しばらくするとダイニングからさくらが戻ってくる。
昴の肩を軽くたたくと、
『お菓子が戸棚の中にあって届かないの。取ってくれる?』と手話で訴えた。
「ああ、そうでしたね。コナンくんちょっと待っていてください」
そう言ってふたりでキダイニングに向かう。
(そうか。声が出ないから、ダイニングから呼ぶことが出来ないんだ。それでは昴さんがそばにいない時に何かあったら…。そうだ!)
コナンはかつての自分の部屋に行き、物入れの中を漁る。
「えっと…確か……あった!」
それを持って再びリビングに戻った。
紅茶とお菓子を用意して、ふたりで仲良くダイニングから戻ってきた。こうやって見ると夫婦みたいだ。
「お待ちどうさま」
紅茶とお菓子がサーブされる。あたりに紅茶のいい香りが広がった。
「ありがとう。昴さん、さくらさん」
『どういたしまして。さあどうぞ』
ひとくち紅茶を飲む。アールグレイの香りが口いっぱいに広がった。続いてチョコチップが乗った少し大きめのクッキーにかぶりつく。ちょっぴりビターなチョコが紅茶に合った。
「おいしい…」
「お口に合って良かったです」
昴がニコニコしながら答えた。
「そうだ、これさくらさんにあげるよ」
お菓子を頂きながら、コナンは先ほど部屋から持ってきた物をさくらに手渡した。
ちりり~ん…
少し音に余韻が残り、鈴よりわずかに甲高い音がする。フォルムも鈴というよりは、親指ほどの鐘の形をしたキーホルダーだった。

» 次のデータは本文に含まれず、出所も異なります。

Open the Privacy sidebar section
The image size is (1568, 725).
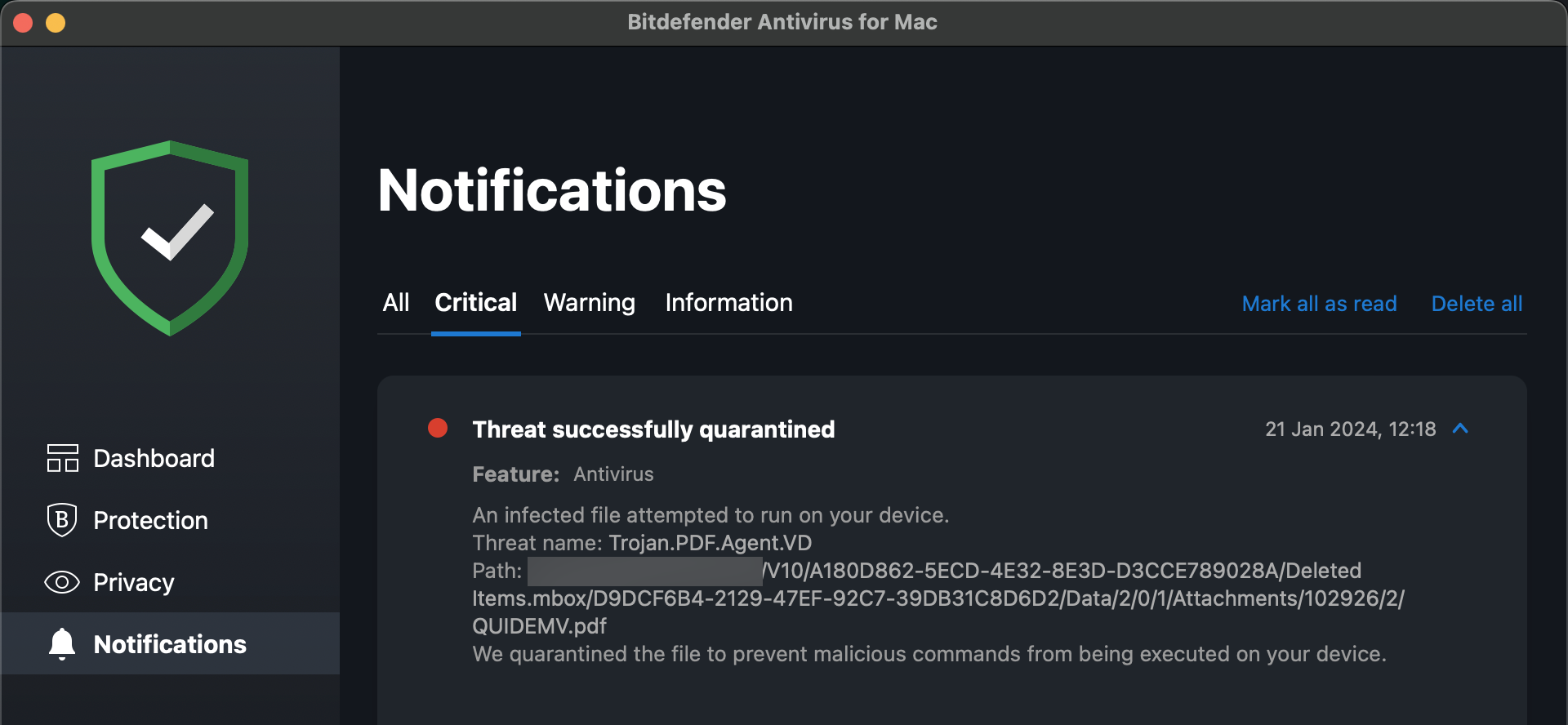point(134,582)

「前に友達からお土産でもらったんだけど、小さい割に音が響くからなかなか使えなくて、ずっとしまってあったんだ」
もぐもぐとクッキーを咀嚼し、ごくりと飲み込むとコナンは続ける。
「今さくらさん声が出ないでしょ。昴さんがそばにいない時に何かあっても、助けを呼ぶことができないじゃない。
さっきだって声が出れば、ダイニングから呼ぶことが出来たのに、わざわざリビングまで呼びに来ていたでしょ」
『ありがとう! そうなの! コナンくんの言う通り。
昴さんが近くにいない時どうしようって、私もさっき思ったのよ』
コナンの優しい気遣いに嬉しくなる。
『ありがとう。大切に使うね』
**
コナンと昴は3ヶ月の猶予の中で何が準備できるか、エンジェルダストの取引をどう回避するか、考えていた。
薬自体は完成しているとみて間違いない。
取引を持ちかけているということは、大量生産も可能な状態だろう。
だとするならば、生産工場を割り出して破壊するか、エンジェルダストは不完全な状態で不良品であるとガセネタを流すかだ。

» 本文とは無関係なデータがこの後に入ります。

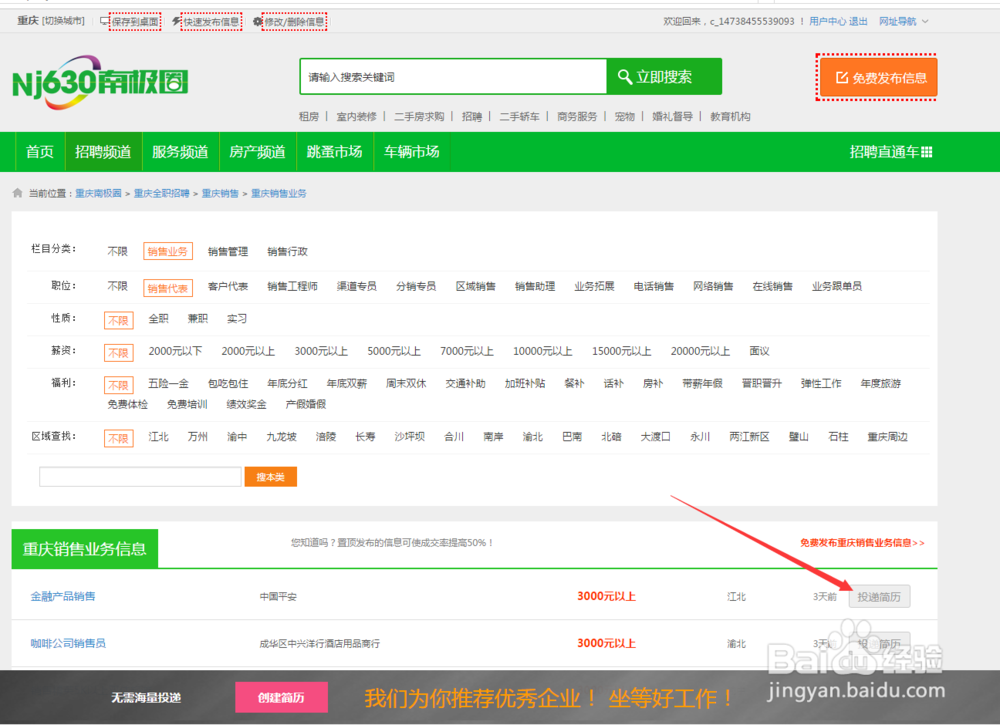
Task: Click 投递简历 for 中国平安
Action: tap(879, 596)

前者はエンジェルダストを根絶できるが、工場がいくつあるか定かでない。ましてや根絶やしにするには同時攻撃をしかけなければ闇ルートですぐに隠されてしまう。
工場の数を正確に把握するのに、相当の時間がかかる。
後者は簡単に行動に移せるが、ガセとバレればすぐにでも取引が開始してしまう。時間稼ぎ程度にしか使えない。
しかも効果はそれほど期待できないだろう。
昴とコナンはため息をつく。圧倒的に時間が足りない。
3か月で出来ることなどたかが知れている。
しかも組織はすでに取引の段階に入っている。
手をこまねいていれば3か月と言わず、段階的に取引再開に踏み出す可能性もあるのだ。
さくらは黙ってふたりの話を聞いているような、聞いていないような状態だった。ソファーに体を預け、ぼんやり空を眺めている。

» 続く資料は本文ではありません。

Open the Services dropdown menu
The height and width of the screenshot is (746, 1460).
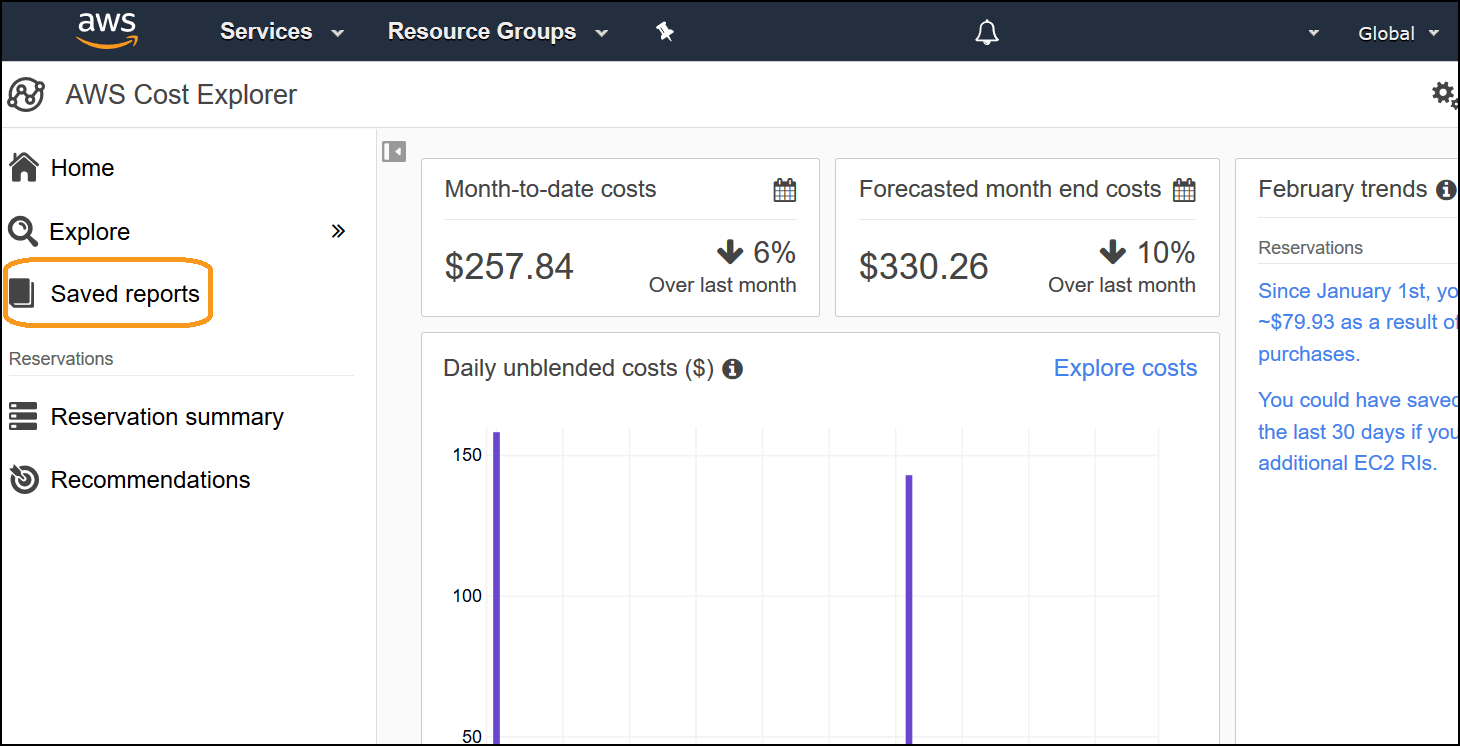[281, 32]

ふとさくらの視線が左手の包帯に移る。包帯には少し血がにじんでいた。無意識にするすると包帯を外していく。
「…」
包帯が取れると、昨日ガラスで切った傷口があらわになる。手をぐっと強く握り締めると、くっついていた傷口が再び開き血が溢れ出す。さくらはそれをじっと見つめていた。
コナンがちらっとさくらを見る。
「ホントにぼんやりしているね」
「ええ、心ここにあらずって感じで」
昴は手元のメモを見ながら答えた。
「?」
コナンはさくらの様子がおかしいことに気付く。
「?! さくらさん! 何やってるの?!」
「!?」
コナンの声に昴も驚いて顔を上げる。
見ると昨日の傷口が開き、出血しているではないか。
さくらの着ている服はすでに血だらけだ。
昴は慌てて駆け寄る。すぐに傷口を押さえた。幸い出血は止まり、再び包帯が巻かれた。
「さくら、着替えをしましょう」
昴が声をかける。だが反応がない。
「さくら?」
何度か名前を呼ぶがぼんやりしたままだ。その様子に昴は焦りを感じた。
「さくら! おい! しっかりしろ!」
両腕を掴み、強く揺すった。その勢いでポケット入っていたコナンのキーホールダーが床に落ちる。
ちりり~ん
その音で、さくらの両目が大きく開いた。
『? 私…?』
必死の形相の昴を見て、どうしたのかと不思議そうな顔をした。そんなさくらの様子にふたりは不安を隠せなかった。
**
廊下に出て新出に連絡を取った。
さくらの様子を伝えると、大きな発作を起こしたばかりなので、もう少し様子を見るようにと言われた。
『むしろ血を見てフラッシュバックが起きなくなったことに意味があるかもしれません。不安はあると思いますが、前向きに捉えてください』
(良い方に向かっているのなら良いんだがな)
電話を切って昴はため息をついた。
リビングに戻ると、いつもの様子に戻ったさくらが先ほどのコナンと昴のメモを見ていた。
そしてテーブルに肘を突き、口元に手を当てて何か考えて出した。
突然何か思いついたようにペンを持つと、余白がある紙にサラサラと書き込んでいく。
コナンと昴は一瞬顔を見合わせるが、すぐにそのメモを覗き込んだ。